**Petite tâche 1:** Énumérez les milieux où, selon l'extrait, on a pu voir Marcil pendant la décennie évoquée.
**Petite tâche 2:** Reproduisez fidèlement le passage de l'extrait qui va de «Une décennie passe.» à «dans les oreilles.», bornes comprises.

**Extrait:**
==================================================
Une décennie passe. On peut voir Marcil au théâtre, au cinéma et à la télé (Mémoires vives, Les Invisibles, etc.). Et fin 2018, il publie sur Internet «Les marches lentes», un très beau deuxième album. Métamorphose remarquable: il se recentre désormais sur la chanson folk, tendue de  mélancolie, avec quelques bouffées plus légères et de critique sociale pleine de compassion.

On l’a tellement aimé que l’on a décidé de lancer à l’artiste quelques petites questions rapides par courriel. «Les marches lentes» n’est disponible ni en cd ni en vinyle, mais on peut l’écouter (et l’acheter!) intégralement sur sa page Bandcamp. Notons un duo avec Ariane Moffatt.

Il faudra s’y faire. Désormais, nous vivons dans un monde virtuel… Mais en 2019, on peut au moins se balader avec cette collection de chansons tendres dans les oreilles.
==================================================
**Données enregistrées:**
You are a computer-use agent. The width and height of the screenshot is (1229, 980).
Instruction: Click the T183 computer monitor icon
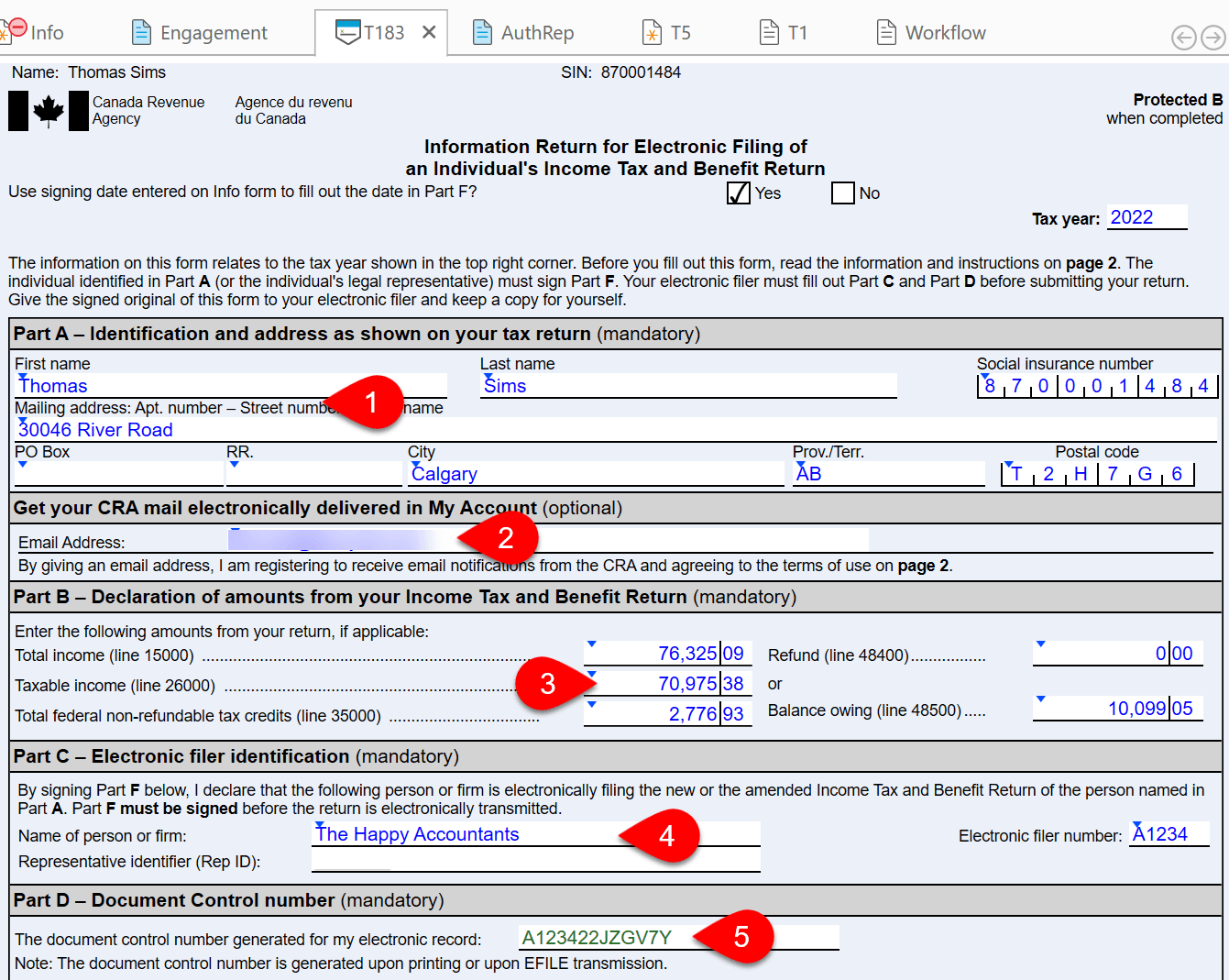tap(346, 31)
==================================================
**Réponse 1:** Le théâtre, le cinéma et la télé.

**Réponse 2:**
Une décennie passe. On peut voir Marcil au théâtre, au cinéma et à la télé (Mémoires vives, Les Invisibles, etc.). Et fin 2018, il publie sur Internet «Les marches lentes», un très beau deuxième album. Métamorphose remarquable: il se recentre désormais sur la chanson folk, tendue de  mélancolie, avec quelques bouffées plus légères et de critique sociale pleine de compassion.

On l’a tellement aimé que l’on a décidé de lancer à l’artiste quelques petites questions rapides par courriel. «Les marches lentes» n’est disponible ni en cd ni en vinyle, mais on peut l’écouter (et l’acheter!) intégralement sur sa page Bandcamp. Notons un duo avec Ariane Moffatt.

Il faudra s’y faire. Désormais, nous vivons dans un monde virtuel… Mais en 2019, on peut au moins se balader avec cette collection de chansons tendres dans les oreilles.